Opinion

Clear approach needed on paramilitaries

The justice department is regarded as a particularly sensitive portfolio within the Northern Ireland executive, with a wide-ranging remit that includes policing legislation, the courts service and prisons.

It is a role that is inevitably bound up in our troubled past but it also needs to be looking at the present and future, bringing forward measures that are relevant to the world we live in now.

Naomi Long, in an interview with the Irish News, has set out her priorities in office and it is unsurprising that she is determined to challenge the continuing malign role of paramilitarism in our society.

It is not just the existence of these groups and the pernicious influence they have on certain districts, but also the perceptions that can arise around those who set themselves up as 'gatekeepers' within a community.

Ms Long acknowledges that when statutory agencies engage with these individuals it gives them status which is unhelpful in breaking down the 'coercive control' they have over communities, and it also sends out a negative message to those who would be prepared to help the police but fear that a 'cosy relationship' may exist.

The minister wants to see government agencies engaging with communities in a way that 'bypasses the gatekeepers'.

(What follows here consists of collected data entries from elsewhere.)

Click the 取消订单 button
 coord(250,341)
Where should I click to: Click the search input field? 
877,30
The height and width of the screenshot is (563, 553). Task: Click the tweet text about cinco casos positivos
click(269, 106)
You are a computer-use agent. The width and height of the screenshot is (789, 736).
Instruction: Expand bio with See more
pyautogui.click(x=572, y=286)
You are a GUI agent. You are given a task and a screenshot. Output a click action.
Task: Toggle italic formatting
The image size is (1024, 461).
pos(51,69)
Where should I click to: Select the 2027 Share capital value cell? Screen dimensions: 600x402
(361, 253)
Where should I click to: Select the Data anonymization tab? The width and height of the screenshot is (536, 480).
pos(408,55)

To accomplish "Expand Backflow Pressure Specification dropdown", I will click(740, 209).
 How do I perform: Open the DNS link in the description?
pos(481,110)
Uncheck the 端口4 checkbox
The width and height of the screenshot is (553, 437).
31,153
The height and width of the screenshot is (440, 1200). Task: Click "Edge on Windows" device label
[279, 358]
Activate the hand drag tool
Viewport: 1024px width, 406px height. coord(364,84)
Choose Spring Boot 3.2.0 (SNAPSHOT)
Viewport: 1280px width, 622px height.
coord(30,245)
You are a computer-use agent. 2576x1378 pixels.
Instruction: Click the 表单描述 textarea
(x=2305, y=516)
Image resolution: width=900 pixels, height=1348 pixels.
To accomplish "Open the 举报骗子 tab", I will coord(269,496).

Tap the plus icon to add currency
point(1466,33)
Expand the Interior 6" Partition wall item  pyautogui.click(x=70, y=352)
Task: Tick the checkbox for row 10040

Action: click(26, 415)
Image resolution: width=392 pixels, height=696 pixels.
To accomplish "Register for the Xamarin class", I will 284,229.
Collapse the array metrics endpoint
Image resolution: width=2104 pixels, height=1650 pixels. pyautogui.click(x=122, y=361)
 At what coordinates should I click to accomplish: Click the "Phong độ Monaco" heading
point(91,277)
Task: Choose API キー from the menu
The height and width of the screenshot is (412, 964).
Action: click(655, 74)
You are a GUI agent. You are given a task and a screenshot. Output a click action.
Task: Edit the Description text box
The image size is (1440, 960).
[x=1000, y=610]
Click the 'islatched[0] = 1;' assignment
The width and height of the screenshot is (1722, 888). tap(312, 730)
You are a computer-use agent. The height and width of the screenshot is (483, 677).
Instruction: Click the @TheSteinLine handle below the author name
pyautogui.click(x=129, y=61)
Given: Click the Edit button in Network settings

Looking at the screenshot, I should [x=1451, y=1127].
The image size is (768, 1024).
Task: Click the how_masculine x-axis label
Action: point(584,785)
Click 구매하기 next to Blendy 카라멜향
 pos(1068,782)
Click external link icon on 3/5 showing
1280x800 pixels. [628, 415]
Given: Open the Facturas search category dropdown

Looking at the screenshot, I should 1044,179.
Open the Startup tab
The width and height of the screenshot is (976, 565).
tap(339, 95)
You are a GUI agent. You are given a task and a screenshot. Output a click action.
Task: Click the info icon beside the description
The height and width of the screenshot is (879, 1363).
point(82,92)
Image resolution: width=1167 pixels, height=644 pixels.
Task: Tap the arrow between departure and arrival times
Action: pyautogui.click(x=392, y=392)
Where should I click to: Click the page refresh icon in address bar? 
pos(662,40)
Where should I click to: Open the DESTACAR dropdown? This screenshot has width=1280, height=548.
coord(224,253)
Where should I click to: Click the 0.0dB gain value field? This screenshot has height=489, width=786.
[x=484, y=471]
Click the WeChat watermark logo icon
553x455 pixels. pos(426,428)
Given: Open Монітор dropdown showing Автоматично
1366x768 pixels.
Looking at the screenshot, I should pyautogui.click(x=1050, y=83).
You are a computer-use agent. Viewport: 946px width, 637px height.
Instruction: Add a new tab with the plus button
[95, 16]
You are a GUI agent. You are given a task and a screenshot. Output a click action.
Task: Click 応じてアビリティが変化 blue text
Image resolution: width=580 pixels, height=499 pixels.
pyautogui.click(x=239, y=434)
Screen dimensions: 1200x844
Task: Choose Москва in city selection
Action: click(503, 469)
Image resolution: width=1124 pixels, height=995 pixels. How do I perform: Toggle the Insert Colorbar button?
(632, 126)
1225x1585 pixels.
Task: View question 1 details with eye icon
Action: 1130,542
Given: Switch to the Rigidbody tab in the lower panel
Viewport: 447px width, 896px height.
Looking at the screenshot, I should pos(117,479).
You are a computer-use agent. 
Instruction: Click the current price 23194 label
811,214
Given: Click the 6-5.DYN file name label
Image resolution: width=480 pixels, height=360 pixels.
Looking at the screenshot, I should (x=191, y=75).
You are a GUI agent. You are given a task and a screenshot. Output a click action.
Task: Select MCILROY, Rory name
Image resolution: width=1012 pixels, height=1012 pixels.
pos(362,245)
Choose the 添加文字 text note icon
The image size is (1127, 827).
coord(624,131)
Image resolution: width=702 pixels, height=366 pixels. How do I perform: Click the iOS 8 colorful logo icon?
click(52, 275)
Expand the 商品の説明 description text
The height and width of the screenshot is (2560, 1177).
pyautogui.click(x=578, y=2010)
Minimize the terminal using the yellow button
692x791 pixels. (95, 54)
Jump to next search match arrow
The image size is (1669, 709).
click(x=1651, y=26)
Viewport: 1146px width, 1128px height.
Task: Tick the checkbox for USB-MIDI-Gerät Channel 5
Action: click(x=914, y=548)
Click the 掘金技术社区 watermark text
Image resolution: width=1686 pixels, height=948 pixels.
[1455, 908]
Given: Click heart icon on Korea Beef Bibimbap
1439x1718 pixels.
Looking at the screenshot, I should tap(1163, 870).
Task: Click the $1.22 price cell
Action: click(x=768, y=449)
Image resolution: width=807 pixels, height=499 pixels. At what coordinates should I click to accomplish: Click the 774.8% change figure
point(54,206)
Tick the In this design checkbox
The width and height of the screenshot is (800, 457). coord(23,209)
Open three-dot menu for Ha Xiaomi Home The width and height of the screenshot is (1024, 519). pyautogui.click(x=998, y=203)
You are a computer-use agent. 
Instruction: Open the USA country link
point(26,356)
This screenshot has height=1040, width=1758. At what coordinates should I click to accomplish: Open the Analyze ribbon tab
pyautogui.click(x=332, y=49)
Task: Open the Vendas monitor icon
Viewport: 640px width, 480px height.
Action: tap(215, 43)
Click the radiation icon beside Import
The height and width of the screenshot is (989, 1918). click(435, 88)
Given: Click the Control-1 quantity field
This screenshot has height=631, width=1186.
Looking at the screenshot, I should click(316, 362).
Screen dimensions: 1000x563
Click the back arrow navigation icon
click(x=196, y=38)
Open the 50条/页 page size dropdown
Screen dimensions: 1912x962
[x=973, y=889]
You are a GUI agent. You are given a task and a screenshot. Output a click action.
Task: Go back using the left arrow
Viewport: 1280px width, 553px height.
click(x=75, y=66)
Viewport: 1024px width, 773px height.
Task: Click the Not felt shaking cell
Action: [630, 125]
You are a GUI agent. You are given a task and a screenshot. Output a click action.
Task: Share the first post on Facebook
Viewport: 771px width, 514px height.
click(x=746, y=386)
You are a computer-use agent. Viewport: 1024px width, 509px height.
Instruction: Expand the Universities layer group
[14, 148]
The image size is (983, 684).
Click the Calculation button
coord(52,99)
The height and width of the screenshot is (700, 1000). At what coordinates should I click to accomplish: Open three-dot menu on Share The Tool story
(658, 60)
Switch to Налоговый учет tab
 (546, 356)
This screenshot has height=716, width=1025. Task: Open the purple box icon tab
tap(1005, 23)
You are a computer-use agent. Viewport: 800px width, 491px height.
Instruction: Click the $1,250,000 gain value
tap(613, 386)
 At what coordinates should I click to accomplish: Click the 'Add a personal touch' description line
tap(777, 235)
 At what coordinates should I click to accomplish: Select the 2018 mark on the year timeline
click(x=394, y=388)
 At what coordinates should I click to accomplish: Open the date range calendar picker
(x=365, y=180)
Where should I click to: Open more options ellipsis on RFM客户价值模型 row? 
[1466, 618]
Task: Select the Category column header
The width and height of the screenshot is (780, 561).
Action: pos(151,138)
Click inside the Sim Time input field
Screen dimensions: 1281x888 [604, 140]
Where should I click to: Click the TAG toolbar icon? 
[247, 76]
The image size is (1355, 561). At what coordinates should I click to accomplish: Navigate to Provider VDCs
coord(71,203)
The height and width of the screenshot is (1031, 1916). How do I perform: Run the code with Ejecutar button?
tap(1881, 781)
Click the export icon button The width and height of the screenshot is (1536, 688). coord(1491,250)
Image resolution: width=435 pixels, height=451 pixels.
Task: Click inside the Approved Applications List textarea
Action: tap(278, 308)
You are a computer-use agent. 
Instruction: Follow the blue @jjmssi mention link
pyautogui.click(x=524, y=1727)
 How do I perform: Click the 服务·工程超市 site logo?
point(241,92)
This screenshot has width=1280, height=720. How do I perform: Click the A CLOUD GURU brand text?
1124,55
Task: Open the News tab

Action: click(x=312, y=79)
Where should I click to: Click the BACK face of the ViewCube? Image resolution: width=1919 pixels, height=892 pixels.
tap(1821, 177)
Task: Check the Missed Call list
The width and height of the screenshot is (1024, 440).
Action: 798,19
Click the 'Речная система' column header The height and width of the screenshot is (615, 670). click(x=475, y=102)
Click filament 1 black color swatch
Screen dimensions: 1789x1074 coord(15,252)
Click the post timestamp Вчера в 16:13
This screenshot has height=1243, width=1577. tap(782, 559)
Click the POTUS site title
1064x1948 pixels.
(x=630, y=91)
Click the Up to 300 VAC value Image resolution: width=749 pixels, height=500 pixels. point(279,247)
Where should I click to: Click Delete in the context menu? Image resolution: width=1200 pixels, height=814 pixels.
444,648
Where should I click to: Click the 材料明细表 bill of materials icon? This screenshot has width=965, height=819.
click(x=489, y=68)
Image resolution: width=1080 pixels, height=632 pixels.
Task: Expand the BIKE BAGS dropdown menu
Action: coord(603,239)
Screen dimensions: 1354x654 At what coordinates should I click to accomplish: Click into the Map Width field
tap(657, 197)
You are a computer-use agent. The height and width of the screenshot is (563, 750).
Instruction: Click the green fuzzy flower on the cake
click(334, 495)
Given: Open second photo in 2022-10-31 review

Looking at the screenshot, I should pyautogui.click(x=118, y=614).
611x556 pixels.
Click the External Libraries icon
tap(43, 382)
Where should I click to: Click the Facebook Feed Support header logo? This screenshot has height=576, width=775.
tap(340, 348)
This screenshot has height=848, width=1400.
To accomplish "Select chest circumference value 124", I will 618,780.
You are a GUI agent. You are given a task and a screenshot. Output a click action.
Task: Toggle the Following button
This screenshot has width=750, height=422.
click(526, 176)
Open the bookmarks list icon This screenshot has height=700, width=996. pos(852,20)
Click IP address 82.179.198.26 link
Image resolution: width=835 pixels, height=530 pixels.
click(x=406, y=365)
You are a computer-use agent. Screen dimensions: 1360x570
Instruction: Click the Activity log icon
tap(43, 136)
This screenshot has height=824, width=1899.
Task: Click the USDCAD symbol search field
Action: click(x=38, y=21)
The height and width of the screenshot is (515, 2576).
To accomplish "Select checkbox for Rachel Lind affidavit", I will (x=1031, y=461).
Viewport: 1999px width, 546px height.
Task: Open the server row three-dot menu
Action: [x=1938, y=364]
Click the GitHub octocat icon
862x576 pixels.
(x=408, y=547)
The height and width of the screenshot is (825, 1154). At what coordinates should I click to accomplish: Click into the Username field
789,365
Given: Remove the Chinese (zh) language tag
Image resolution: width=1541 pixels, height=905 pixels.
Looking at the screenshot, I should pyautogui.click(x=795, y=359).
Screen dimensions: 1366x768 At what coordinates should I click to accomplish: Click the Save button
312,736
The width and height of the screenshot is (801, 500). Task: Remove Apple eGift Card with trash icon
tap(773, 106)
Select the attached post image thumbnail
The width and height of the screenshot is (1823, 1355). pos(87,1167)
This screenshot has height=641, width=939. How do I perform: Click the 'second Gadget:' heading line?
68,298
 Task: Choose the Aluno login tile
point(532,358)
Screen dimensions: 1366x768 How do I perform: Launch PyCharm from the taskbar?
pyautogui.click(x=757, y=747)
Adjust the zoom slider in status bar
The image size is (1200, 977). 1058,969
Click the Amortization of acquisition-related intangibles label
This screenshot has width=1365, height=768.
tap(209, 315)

''Not to exclude them from having a say, but exclude them from controlling who else has a say,'' she said.

There are legitimate concerns over the often elevated status that some have in our society, despite having no mandate other than links to paramilitary organisations.

It has to be recognised that a number of former paramilitaries have played a positive role in the transition from conflict to peace but it is almost 22 years since the Good Friday Agreement and we should now be at the point where illegal groups, both loyalist and republican, have left the stage entirely.

Unfortunately, there are individuals and organisations that are reluctant to cede the power they have built up, and we know there are those who are clearly still involved in criminality including extortion and drug dealing.

Ms Long wants to see the anti-paramilitary strategy 'reinvigorated', saying it has lacked leadership.

We certainly need a clarity of approach to paramilitaries and an end to the 'disproportionate control' highlighted by the justice minister.